Elizabeth Cui Roussel (born 12 August 1997) is a New Zealand diver.

She competed at the 2015 World Aquatics Championships. Cui is a five-time national champion and record holder. In heading to the 2016 Olympics, Cui marked the first time New Zealand had been represented in the sport since the 1992 Olympic Games in Barcelona. Cui competed for LSU from 2016 to 2019 and remains one of the most decorated diving athletes in LSU history. Cui still holds the women's 3 meter record and ended her career gaining two more SEC silver medals to her collection making it four SEC medals. In her athletic career, Cui placed fifth at her second year and sixth in her senior year at the NCAA championships in the 1 meter springboard event. Her highest 3 meter placing at the NCAA championships was tenth in her senior season.
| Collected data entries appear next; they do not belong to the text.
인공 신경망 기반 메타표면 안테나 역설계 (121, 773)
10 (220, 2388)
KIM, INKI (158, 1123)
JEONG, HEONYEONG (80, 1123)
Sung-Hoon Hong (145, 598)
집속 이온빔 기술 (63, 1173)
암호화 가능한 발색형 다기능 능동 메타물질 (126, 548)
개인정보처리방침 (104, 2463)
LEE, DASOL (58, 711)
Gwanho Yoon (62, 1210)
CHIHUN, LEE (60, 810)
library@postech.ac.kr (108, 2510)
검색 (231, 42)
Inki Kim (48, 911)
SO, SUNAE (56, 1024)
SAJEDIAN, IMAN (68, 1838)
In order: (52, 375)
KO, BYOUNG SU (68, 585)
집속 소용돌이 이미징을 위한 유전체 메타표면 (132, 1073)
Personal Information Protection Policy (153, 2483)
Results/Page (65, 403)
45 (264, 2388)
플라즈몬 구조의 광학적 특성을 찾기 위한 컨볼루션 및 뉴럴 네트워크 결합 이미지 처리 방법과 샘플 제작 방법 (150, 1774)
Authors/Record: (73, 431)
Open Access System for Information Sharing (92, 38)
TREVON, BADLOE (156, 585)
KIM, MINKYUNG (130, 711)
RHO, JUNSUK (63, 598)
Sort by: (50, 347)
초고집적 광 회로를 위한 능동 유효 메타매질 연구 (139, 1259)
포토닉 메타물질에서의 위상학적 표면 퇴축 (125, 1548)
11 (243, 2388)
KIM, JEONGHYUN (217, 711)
She won bronze at the 2023 Oceania Championships in the 3m springboard and placed 14th in the same event at the 2023 World Championships.

She was the first New Zealand diver to compete at the Olympic Games in 24 years when she contested the 3m event in the 2016 Olympics on her 18th birthday

She also competed at the 2018 Commonwealth Games.

Roussel began diving at the age of nine. She was awarded a diving scholarship to Louisiana State University as a teenager, and is now based in Louisiana with her partner and child.

Roussel (née Cui) competed in the women's 3 meter springboard diving event in the Paris 2024 Olympic Games and was eliminated after the first round.